David Nabarro, the senior U.N. coordinator for avian and human influenza, has said he expects health and veterinary officials to draw up a sweeping battle plan against the disease this week.

Nabarro says that a global programme would require investment in veterinary services, boosting human disease surveillance, scientific cooperation on vaccine development as well as negotiations with drug companies on access to existing antivirals.

The disease which has to date killed more than 60 people in Asia, has the potential to develop into a human pandemic that could kill millions.

According to Nabarro as part of the plan, the World Bank has proposed setting up a fund to help both countries and agencies respond to the crisis.

Nabarro says he believes there is a good chance that people will pledge to accept a set of basic principles and elements for what will become an international programme to be presented to communities over the next couple of months.

Jim Adams, the World Bank's chief for operations policy and country services, who will make a financial presentation to the talks on Wednesday, has said a trust fund would require initial donations of $300 million to $500 million to help countries set up programmes.

That still has to be decided.

The World Bank is suggesting a flexible and responsive set of systems in order to meet the requirements of the donor nations.

Nabarro, a former senior World Health Organisation (WHO) official named by U.N. Secretary-General Kofi Annan to the new post in late September, has said that three days was a short period to meet such a huge challenge.
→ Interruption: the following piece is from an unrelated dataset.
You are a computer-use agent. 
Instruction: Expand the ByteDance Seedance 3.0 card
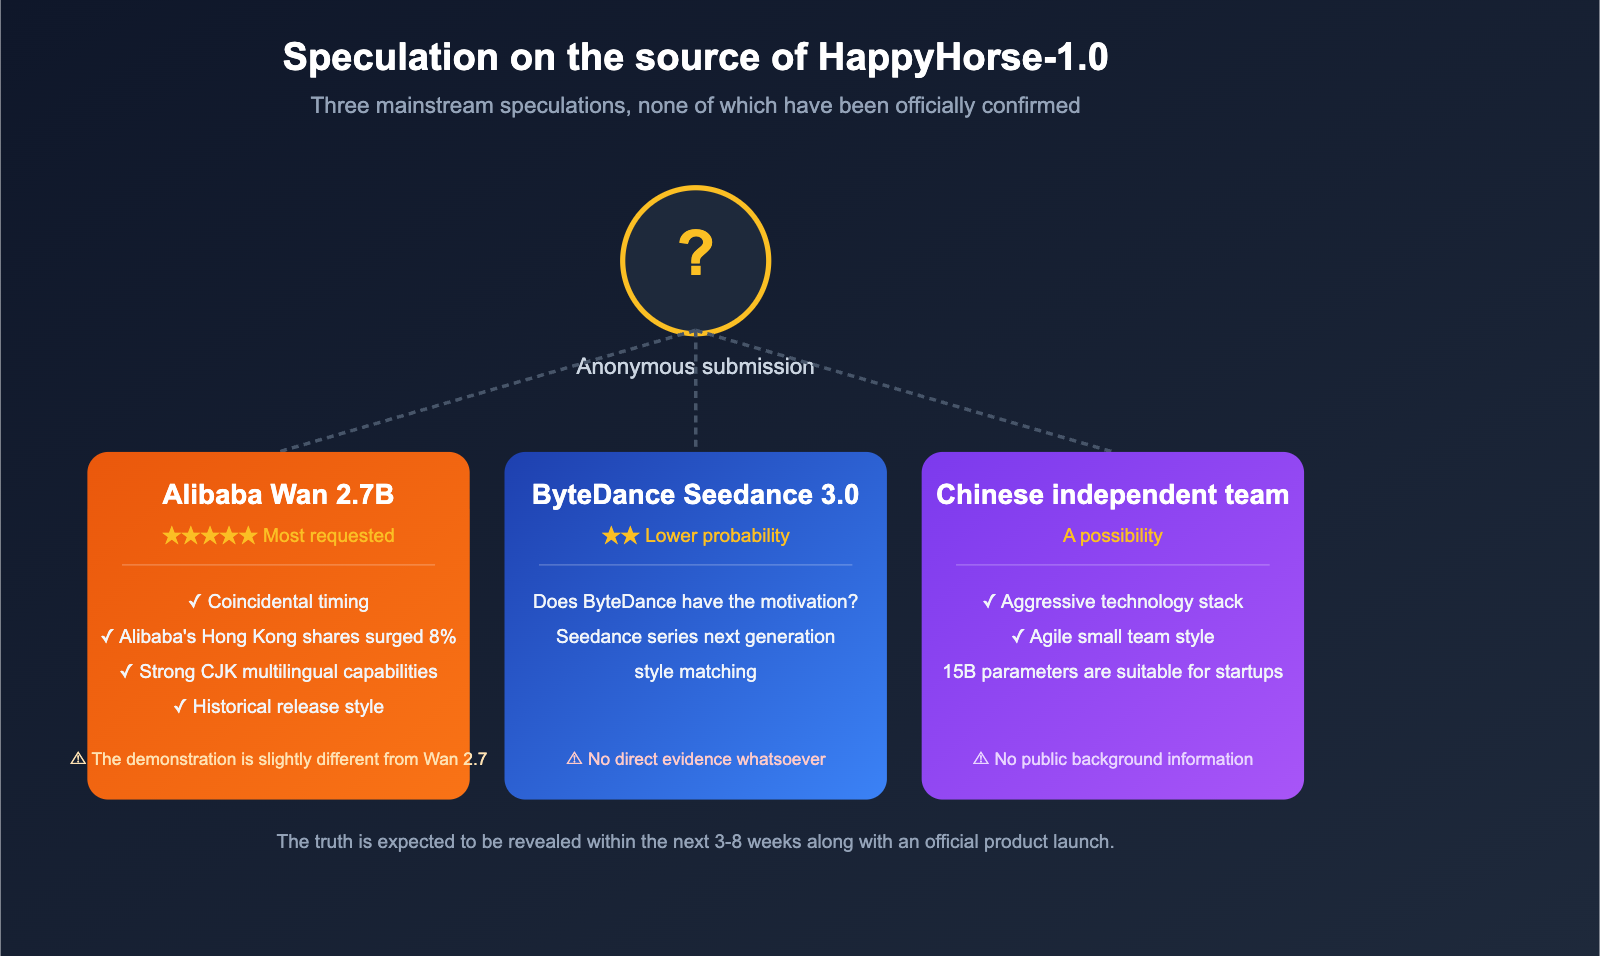point(695,625)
Nabarro says preliminary discussions on establishing regional stockpiles of vaccines and antivirals were expected, but he cautioned that "difficult dilemmas" would need to be resolved over time on where the stockpiles would be placed and who would decide when they should be used.

The deadly H5N1 virus is known to have killed 63 people in four Asian countries and led to the culling of 150 million birds worldwide.

It has recently been detected in birds in eastern Europe and experts expect it to reach the Middle East and Africa in the near future.

Nabarro stresses the importance of the world being prepared for a bird flu epidemic extending into the Middle East and Africa but expresses the hope that they are stamped out as effectively as they appear to have been in some isolated European outbreaks.

He believes the problem is a global one and as yet there is little reason to think that the pandemic will start in countries currently affected by avian influenza, though that is where most concerns are presently focused.

On a more comforting note Nabarro said that recent initiatives by ASEAN countries, the United States, Australia and Canada had contributed to a "considerable degree of political energy" on the issue.

Nabarro, who was in China for talks 10 days ago, also said that Chinese officials appeared committed to playing a "very overt and central role" in the fight against bird flu.

Chinese state media said on Sunday that all poultry in the northeast province of Liaoning would be slaughtered after 9,000 birds died in the vast country's fourth outbreak in a month.

Nabarro confirms that the Chinese authorities are determined to be clear and open about what is happening.